**Text extract**.
═══
Saturday, November 26, 2011

"Attractive Nuisance"

My friend the cynic came into town the other day. He proceeded to rant:

"Do you see that woman the other day on TV, the one who charged a guy with sexual harassment? I think she was represented by Gloria Allred? The complainant was wearing a blouse that showed cleavage down to her naval? Sexual harassment?! The first thing I would do if I was the guy's defense lawyer is ask if she was wearing that blouse when he harassed her? If so, she should be charged with "attractive nuisance" and he should sue her. What do you mean 'what do I mean' by attractive nuisance? It's a theory that I remember from business law. Suppose you're digging a hole in your garden to build a little pool. And you leave it open overnight without any fence around or boards covering it. And a little boy walks by your yard, sees the open hole and comes on your property and plays in the open, dug-out hole...and injures himself. Well, you, the owner of the property is liable...even though the boy trespassed on your property. The law considers an open, unprotected hole on some one's property an attractive nuisance to children. That's the argument I would use in defense of men who are charged with harassing women with plunging necklines: uncovered cleavage are attractive nuisances. They are open holes. They (the women) are liable. It is an irresistible attraction. Especially to men, whose sexual natures, as we all know, are akin to a little boy's needs and desires to play and roll in the dirt. I rest my case."

Tuesday, November 22, 2011

A Plea for Understanding.

From the old to the young:

Why do we oldsters take forever at the counter. picking up our change?

Because we have lost a great deal of sensitivity in our finger tips, and we can't quite feel the edge of the coin; much less do we have the ability to fight through the arthritis to engender finger suppleness and knuckle dexterity to flip the coin into our pockets once we pick the coin up.
═══
**Information supplied**.

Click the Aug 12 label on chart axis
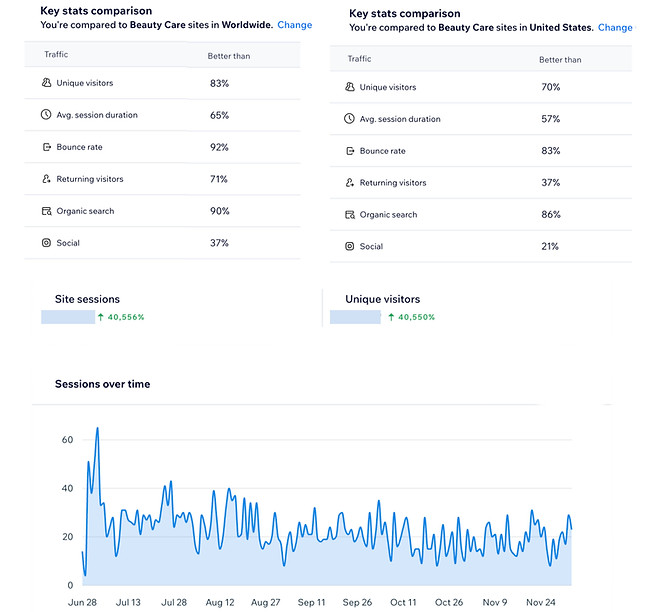 click(220, 603)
═══
**Problem to solve**. Write out the blog posts above word for word, from "A Plea for Understanding." up to and including "the coin up.".

**Written response**.
A Plea for Understanding.

From the old to the young:

Why do we oldsters take forever at the counter. picking up our change?

Because we have lost a great deal of sensitivity in our finger tips, and we can't quite feel the edge of the coin; much less do we have the ability to fight through the arthritis to engender finger suppleness and knuckle dexterity to flip the coin into our pockets once we pick the coin up.